Newly released historical documents reveal that the sugar industry paid scientists in the 1960’s to downplay the link between sugar consumption and heart disease and promote saturated fat as the cause, instead. 
JAMA Internal Medicine published an analysis of the internal sugar industry documents, which were uncovered by a researcher at the University of California, San Francisco (UCSF), on September 12.
The papers suggest that 5 decades of research into the role of nutrition in heart disease was a deceptive narrative written by the sugar industry. And that research is imprinted in many of today’s dietary regulations.
Stanton Glantz, a professor of medicine at UCSF and an author of the new JAMA paper, said:
“They were able to derail the discussion about sugar for decades.”
How “They” Pulled it Off
A group called the Sugar Association in 1964 internally discussed a campaign aimed at addressing “negative attitudes toward sugar” after research linking sugar with heart disease began piling up, according to the documents. 
The following year, the Sugar Association approved “Project 226,” which involved paying Harvard researchers today’s equivalent of $48,900 for an article reviewing scientific literature hand-picked and provided by association executives. The group even received drafts of the review before it was published.

:: ACTIVITIES ::
1 > Retype the sugar industry article from "The papers suggest" up to and including "to the documents.", keeping every word unchanged.
2 > According to the sugar industry article, in what year did the Sugar Association internally discuss a campaign aimed at addressing "negative attitudes toward sugar"?
3 > Write what comes next in the sugar industry article, picking up after its last sentence.
The material that follows has no connection to the sugar industry article.

:: EXTRACTED ENTRIES ::
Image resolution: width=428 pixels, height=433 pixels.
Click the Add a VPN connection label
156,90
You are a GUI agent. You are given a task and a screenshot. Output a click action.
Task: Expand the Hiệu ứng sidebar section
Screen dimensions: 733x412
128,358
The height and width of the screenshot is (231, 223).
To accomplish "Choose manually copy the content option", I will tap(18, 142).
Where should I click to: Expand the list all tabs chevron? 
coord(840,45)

--

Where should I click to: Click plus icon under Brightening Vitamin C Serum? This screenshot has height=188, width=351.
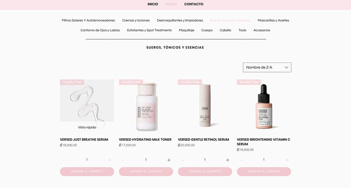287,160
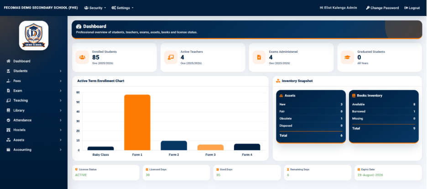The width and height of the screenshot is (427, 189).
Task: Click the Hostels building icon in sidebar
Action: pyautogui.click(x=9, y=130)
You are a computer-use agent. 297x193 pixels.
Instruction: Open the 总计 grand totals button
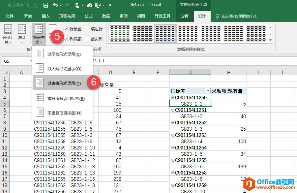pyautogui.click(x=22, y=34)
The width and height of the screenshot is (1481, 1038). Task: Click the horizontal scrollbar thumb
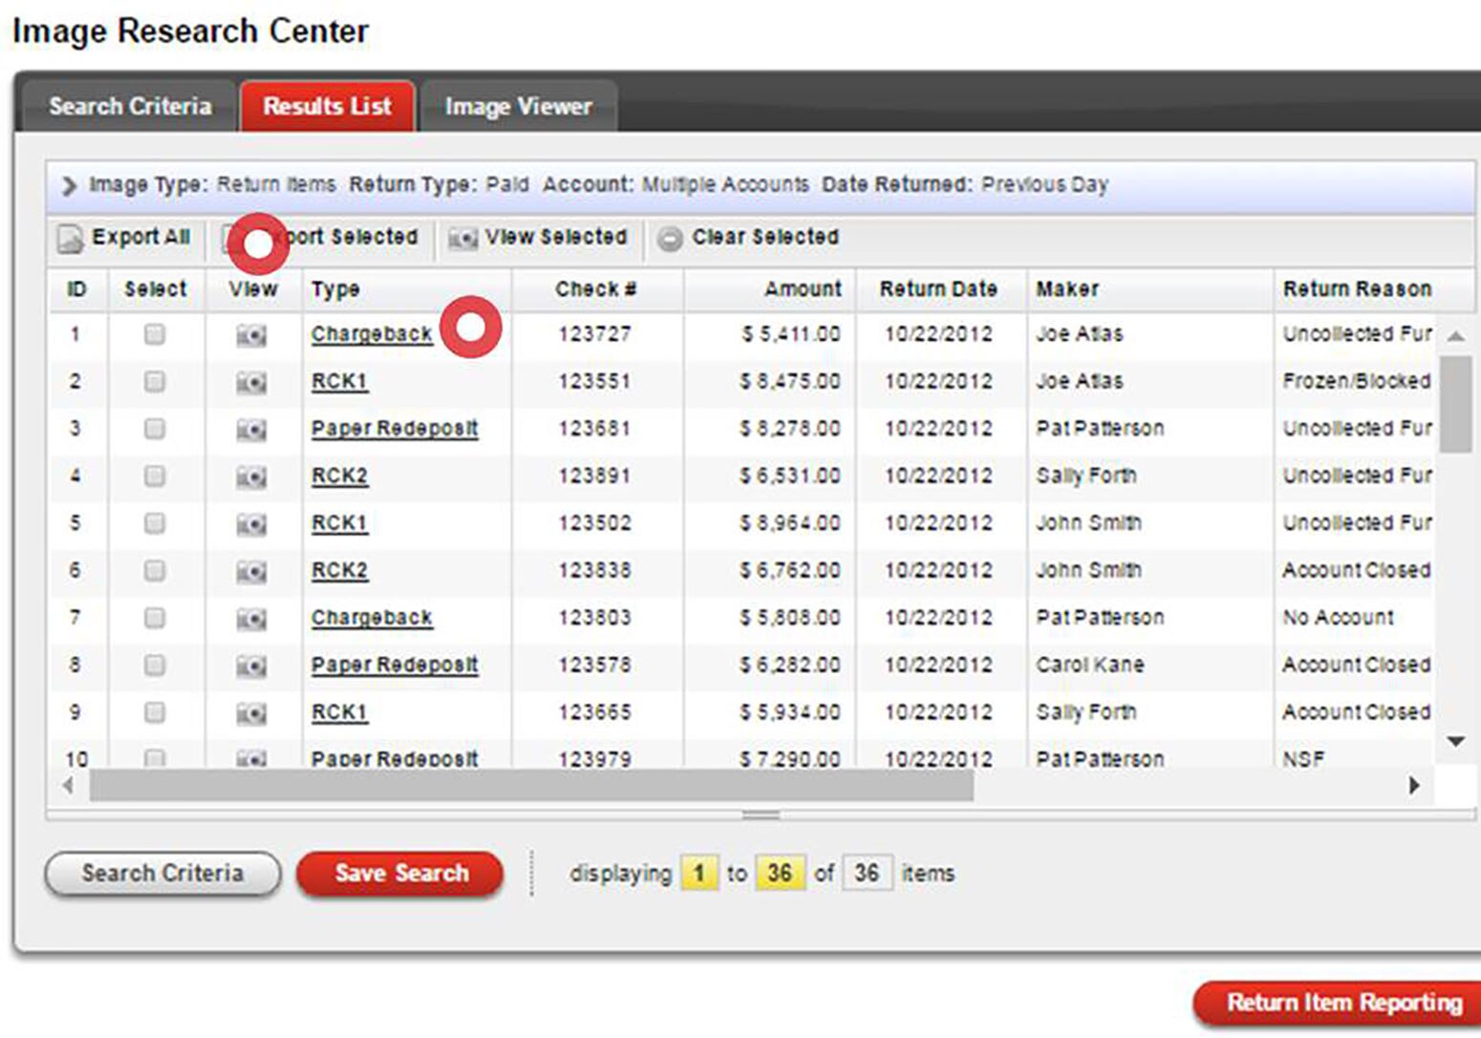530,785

:: RESULTS FOR EACH TASK ::
1 >
The papers suggest that 5 decades of research into the role of nutrition in heart disease was a deceptive narrative written by the sugar industry. And that research is imprinted in many of today’s dietary regulations.
Stanton Glantz, a professor of medicine at UCSF and an author of the new JAMA paper, said:
“They were able to derail the discussion about sugar for decades.”
How “They” Pulled it Off
A group called the Sugar Association in 1964 internally discussed a campaign aimed at addressing “negative attitudes toward sugar” after research linking sugar with heart disease began piling up, according to the documents.

2 > 1964

3 >
The Sugar Association-funded review highlighted studies linking saturated fat to heart disease, while excluding emerging science pinning the blame on sugar.
All of this culminated in the publication of a review in 1967 that concluded there was “no doubt” that preventing heart disease depended on reducing cholesterol and saturated fat, while the role of sugar was practically dismissed, the analysis shows.
A sugar industry group employee wrote to one of the review’s authors:
“Let me assure you this is quite what we had in mind and we look forward to its appearance in print.”
When the New England Journal of Medicine published the report, the sugar industry’s funding and role were not disclosed. The journal never asked for those details, and didn’t begin formally requesting them until 1984.
Neither the sugar executives nor the Harvard scientists who collaborated on the documents are alive anymore. 
However, one of those scientists who was paid by the sugar industry, D. Mark Hegsted, went on to become the head of nutrition at the U.S. Department of Agriculture (USDA), where he played a significant role in influencing the nutritional advice doctors give their patients.
In 1977, Hegsted helped draft the precursor to the federal government’s dietary guidelines. These guidelines framed saturated fats as a dietary evil, while sugar was presented as an empty-calorie food that caused cavities, at worst.
Another scientist, Frederick J. Stare, was the chairman of Harvard’s nutrition department.
In response to the documents’ release, the Sugar Association said, in part:
“We acknowledge that the Sugar Research Foundation should have exercised greater transparency in all of its research activities, however, when the studies in question were published funding disclosures and transparency standards were not the norm they are today. Beyond this, it is challenging for us to comment on events that allegedly occurred 60 years ago, and on documents we have never seen.”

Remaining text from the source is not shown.